What is asked:
Reproduce everything in the items below from the line containing "Page (128, 1148)" down to the line containing "Page (848, 1268)", both ends included, and add -40 to every coordinate in the answers.

◆ ◆ ◆ ◆

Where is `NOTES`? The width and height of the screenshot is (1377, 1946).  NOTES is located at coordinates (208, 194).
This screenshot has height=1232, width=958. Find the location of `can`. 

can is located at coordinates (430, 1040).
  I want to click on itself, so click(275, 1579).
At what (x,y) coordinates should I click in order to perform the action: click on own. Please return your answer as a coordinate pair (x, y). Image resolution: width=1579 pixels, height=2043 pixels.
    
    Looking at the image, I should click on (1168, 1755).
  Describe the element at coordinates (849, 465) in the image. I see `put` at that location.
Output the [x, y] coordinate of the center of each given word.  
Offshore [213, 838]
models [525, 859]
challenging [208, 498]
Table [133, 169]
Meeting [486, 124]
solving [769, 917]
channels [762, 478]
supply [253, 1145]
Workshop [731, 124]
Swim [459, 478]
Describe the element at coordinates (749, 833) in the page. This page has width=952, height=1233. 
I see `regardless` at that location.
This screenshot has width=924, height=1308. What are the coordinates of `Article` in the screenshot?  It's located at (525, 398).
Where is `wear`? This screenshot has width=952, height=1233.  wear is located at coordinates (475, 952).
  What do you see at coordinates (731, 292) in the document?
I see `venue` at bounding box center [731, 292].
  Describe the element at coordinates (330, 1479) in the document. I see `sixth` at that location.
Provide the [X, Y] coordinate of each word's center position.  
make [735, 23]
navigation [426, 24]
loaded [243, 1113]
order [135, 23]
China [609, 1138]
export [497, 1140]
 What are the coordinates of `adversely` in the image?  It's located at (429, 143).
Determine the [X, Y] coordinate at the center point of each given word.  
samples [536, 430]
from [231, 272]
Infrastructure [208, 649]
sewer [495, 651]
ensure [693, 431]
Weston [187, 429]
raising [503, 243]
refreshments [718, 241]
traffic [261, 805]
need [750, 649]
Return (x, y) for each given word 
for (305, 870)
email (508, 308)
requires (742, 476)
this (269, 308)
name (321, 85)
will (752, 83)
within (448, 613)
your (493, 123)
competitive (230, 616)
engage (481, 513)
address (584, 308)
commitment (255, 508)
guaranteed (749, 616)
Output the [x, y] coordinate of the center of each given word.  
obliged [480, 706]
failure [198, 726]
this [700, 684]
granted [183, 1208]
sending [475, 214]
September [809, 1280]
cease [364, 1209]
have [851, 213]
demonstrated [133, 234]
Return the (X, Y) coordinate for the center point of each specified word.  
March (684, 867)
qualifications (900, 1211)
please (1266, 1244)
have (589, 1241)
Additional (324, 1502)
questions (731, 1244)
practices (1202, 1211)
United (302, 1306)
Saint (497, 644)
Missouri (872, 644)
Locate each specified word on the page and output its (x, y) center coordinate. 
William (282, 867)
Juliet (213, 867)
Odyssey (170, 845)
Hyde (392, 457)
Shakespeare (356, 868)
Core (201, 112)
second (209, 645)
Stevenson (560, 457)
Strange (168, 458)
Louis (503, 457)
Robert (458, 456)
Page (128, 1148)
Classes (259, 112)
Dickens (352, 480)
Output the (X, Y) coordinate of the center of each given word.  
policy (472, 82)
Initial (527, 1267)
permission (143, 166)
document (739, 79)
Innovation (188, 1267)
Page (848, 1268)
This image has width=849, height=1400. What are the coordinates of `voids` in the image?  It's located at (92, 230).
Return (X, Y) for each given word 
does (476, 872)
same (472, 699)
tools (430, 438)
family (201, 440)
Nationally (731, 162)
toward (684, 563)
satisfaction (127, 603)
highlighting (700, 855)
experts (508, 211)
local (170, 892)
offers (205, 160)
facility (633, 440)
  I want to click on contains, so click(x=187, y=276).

◆ ◆ ◆ ◆

Solved exercise:
Page (88, 1108)
Classes (219, 72)
Dickens (312, 440)
Output the (X, Y) coordinate of the center of each given word.  
policy (432, 42)
Initial (487, 1227)
permission (103, 126)
document (699, 39)
Innovation (148, 1227)
Page (808, 1228)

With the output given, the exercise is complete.